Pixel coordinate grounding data
- - - -
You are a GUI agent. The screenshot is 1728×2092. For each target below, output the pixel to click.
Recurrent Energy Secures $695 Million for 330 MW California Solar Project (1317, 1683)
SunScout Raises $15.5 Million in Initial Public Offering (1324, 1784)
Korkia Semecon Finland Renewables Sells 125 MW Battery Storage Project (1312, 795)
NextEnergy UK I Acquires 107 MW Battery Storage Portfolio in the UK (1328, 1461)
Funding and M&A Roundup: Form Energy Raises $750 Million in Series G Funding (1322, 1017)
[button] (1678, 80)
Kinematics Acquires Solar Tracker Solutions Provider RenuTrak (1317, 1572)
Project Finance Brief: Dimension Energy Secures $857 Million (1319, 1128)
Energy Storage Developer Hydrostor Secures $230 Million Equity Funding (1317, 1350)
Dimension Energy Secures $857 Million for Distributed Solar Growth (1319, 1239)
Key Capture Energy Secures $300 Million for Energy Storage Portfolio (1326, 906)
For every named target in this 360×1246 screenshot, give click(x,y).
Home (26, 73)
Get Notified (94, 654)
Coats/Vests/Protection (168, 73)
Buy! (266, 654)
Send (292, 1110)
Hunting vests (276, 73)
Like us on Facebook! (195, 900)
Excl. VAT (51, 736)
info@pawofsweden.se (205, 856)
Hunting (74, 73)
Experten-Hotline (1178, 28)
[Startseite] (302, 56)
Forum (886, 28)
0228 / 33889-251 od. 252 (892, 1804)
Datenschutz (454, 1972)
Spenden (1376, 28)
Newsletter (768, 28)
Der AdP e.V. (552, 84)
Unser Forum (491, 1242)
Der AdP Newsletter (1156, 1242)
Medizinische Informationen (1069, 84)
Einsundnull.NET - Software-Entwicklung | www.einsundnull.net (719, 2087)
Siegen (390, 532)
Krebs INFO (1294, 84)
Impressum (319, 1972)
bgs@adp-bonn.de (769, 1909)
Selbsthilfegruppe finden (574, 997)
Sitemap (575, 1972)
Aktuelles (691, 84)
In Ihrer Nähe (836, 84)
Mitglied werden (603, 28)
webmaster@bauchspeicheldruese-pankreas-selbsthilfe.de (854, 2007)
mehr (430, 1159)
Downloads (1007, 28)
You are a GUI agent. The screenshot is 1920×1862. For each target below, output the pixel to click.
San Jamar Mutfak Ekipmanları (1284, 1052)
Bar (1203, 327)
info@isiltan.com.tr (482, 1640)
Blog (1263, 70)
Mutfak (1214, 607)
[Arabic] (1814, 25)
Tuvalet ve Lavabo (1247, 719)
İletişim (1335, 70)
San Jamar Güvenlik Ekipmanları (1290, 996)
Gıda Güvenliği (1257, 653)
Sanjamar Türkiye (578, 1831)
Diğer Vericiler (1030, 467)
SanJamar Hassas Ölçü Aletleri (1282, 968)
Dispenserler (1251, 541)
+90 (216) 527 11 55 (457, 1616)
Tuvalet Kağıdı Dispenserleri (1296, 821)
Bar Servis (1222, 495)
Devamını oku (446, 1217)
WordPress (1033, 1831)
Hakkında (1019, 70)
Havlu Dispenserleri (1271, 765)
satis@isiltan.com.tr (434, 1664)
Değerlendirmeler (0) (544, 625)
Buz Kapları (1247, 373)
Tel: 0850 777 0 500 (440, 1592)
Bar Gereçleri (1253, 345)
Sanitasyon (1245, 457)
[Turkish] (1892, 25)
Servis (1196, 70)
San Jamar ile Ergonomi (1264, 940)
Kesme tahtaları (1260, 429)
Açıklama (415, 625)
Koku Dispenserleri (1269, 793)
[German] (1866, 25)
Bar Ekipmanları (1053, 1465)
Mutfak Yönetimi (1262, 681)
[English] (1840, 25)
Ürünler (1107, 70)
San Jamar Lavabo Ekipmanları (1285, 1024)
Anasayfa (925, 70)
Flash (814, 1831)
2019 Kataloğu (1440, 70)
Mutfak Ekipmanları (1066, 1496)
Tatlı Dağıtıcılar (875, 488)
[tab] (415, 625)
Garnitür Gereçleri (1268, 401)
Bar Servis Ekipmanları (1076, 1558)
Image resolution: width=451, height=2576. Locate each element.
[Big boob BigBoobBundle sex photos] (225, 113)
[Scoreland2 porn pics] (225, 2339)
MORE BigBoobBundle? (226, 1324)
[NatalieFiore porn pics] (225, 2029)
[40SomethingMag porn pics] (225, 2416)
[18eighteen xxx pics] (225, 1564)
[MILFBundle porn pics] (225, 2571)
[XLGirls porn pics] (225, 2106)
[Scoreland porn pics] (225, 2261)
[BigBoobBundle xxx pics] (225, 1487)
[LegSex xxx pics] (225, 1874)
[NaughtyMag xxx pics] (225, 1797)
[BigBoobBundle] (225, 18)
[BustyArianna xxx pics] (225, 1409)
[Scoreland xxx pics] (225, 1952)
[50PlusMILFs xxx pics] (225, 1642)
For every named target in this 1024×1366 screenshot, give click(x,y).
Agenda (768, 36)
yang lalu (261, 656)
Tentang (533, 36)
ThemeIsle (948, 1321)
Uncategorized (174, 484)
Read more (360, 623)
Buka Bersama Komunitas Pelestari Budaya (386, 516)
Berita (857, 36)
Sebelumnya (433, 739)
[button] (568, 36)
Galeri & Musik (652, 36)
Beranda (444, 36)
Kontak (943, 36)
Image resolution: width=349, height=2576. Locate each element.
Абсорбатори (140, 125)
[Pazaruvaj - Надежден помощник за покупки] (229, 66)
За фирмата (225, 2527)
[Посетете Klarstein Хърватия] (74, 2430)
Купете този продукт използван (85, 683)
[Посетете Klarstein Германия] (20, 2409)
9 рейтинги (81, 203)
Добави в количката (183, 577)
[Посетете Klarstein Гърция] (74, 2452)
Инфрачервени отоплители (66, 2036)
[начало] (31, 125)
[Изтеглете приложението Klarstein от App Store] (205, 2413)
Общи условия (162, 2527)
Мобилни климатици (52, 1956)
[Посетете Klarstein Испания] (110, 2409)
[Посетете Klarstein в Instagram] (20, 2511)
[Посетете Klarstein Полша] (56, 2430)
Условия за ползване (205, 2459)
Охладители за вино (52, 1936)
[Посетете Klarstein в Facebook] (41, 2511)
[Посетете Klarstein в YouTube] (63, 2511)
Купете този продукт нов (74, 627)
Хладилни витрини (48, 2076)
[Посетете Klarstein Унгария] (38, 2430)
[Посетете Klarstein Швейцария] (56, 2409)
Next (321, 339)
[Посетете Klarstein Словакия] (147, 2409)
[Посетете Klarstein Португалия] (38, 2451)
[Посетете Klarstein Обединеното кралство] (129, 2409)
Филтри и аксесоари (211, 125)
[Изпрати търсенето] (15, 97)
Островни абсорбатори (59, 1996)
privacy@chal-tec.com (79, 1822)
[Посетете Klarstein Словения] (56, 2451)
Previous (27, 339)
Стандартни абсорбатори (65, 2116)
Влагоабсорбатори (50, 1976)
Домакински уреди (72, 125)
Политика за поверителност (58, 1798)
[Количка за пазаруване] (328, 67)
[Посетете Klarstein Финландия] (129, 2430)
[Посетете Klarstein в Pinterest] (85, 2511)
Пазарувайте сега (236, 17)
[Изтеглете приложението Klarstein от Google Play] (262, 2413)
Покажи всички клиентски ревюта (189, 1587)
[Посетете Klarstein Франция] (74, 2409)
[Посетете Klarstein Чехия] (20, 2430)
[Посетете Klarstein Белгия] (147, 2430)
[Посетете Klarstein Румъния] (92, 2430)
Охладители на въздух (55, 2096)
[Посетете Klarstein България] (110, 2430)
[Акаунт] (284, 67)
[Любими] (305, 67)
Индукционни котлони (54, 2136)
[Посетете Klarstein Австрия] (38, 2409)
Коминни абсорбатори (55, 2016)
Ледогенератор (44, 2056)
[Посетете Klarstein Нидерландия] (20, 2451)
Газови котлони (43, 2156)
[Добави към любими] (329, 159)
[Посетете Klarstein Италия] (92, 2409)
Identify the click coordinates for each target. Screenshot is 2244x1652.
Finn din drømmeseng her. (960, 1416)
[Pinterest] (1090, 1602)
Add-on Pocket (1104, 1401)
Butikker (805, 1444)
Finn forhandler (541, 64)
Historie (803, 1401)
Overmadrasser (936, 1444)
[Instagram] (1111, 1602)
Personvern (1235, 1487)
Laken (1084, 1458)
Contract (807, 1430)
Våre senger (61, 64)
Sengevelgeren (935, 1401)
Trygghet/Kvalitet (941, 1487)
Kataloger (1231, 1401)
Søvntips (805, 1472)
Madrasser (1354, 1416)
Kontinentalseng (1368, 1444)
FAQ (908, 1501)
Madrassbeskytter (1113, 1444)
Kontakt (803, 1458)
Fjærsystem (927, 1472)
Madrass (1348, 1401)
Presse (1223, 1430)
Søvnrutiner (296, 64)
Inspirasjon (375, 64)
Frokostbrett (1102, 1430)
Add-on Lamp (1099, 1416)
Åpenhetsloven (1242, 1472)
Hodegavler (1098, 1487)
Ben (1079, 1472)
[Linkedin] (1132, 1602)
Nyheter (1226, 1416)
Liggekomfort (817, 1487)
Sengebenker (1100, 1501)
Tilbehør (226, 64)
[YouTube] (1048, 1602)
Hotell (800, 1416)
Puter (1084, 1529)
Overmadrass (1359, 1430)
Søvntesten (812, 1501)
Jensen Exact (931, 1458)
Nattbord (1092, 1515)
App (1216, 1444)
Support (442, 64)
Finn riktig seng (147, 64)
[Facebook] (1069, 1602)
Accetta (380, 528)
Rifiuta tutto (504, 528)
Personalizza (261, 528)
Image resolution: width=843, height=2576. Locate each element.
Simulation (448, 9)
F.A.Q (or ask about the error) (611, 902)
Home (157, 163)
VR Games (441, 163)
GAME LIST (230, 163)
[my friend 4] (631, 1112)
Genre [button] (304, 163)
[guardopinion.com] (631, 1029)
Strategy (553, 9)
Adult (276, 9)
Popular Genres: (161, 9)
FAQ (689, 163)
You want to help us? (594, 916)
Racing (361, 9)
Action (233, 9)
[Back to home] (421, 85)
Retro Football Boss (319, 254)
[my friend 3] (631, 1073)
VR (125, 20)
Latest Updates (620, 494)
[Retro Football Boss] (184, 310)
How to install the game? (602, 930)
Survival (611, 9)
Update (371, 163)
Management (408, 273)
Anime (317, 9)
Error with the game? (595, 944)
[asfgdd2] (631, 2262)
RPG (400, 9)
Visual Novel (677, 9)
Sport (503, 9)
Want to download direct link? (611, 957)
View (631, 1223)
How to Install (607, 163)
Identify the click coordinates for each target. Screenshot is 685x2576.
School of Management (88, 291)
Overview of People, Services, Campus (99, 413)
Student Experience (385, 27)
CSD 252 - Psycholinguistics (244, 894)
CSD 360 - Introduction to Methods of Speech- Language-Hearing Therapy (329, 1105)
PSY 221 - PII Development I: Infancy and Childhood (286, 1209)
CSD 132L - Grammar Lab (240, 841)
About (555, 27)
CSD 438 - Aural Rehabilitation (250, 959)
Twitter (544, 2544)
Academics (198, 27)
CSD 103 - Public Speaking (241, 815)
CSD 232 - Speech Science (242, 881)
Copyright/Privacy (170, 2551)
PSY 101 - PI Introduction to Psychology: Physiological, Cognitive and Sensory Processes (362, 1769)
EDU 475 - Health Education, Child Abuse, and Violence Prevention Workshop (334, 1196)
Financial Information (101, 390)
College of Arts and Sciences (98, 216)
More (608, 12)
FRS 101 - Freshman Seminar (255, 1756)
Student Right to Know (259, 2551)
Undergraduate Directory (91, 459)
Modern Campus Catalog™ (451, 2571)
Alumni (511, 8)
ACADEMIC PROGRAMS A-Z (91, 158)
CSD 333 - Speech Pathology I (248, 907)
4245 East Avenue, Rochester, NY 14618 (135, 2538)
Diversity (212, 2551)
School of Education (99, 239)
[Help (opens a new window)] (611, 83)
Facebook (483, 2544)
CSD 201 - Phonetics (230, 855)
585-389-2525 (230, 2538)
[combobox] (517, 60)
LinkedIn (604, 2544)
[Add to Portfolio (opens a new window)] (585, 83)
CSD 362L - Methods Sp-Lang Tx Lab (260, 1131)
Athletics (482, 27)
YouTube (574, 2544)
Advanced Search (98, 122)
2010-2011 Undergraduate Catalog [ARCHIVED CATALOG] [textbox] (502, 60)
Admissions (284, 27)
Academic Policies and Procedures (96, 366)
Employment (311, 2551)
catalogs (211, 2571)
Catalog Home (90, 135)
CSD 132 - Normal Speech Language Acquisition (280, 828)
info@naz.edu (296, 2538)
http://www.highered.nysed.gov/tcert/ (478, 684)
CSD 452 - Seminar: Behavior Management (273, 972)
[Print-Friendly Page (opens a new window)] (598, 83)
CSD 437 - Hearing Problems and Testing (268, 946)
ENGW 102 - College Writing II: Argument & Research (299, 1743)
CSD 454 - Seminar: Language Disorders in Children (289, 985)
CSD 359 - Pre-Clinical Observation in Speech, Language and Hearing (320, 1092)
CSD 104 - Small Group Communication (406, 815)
- - - -
• **What to work on**
Every line from the line containing "Добави в количката (183, 577)" through the line containing "[Количка за пазаруване] (328, 67)" in the records above must be retyped exactly. Leave out the rest.

• **Final answer**
Добави в количката (183, 577)
[Посетете Klarstein Гърция] (74, 2452)
Инфрачервени отоплители (66, 2036)
[начало] (31, 125)
[Изтеглете приложението Klarstein от App Store] (205, 2413)
Общи условия (162, 2527)
Мобилни климатици (52, 1956)
[Посетете Klarstein Испания] (110, 2409)
[Посетете Klarstein в Instagram] (20, 2511)
[Посетете Klarstein Полша] (56, 2430)
Условия за ползване (205, 2459)
Охладители за вино (52, 1936)
[Посетете Klarstein в Facebook] (41, 2511)
[Посетете Klarstein в YouTube] (63, 2511)
Купете този продукт нов (74, 627)
Хладилни витрини (48, 2076)
[Посетете Klarstein Унгария] (38, 2430)
[Посетете Klarstein Швейцария] (56, 2409)
Next (321, 339)
[Посетете Klarstein Словакия] (147, 2409)
[Посетете Klarstein Португалия] (38, 2451)
[Посетете Klarstein Обединеното кралство] (129, 2409)
Филтри и аксесоари (211, 125)
[Изпрати търсенето] (15, 97)
Островни абсорбатори (59, 1996)
privacy@chal-tec.com (79, 1822)
[Посетете Klarstein Словения] (56, 2451)
Previous (27, 339)
Стандартни абсорбатори (65, 2116)
Влагоабсорбатори (50, 1976)
Домакински уреди (72, 125)
Политика за поверителност (58, 1798)
[Количка за пазаруване] (328, 67)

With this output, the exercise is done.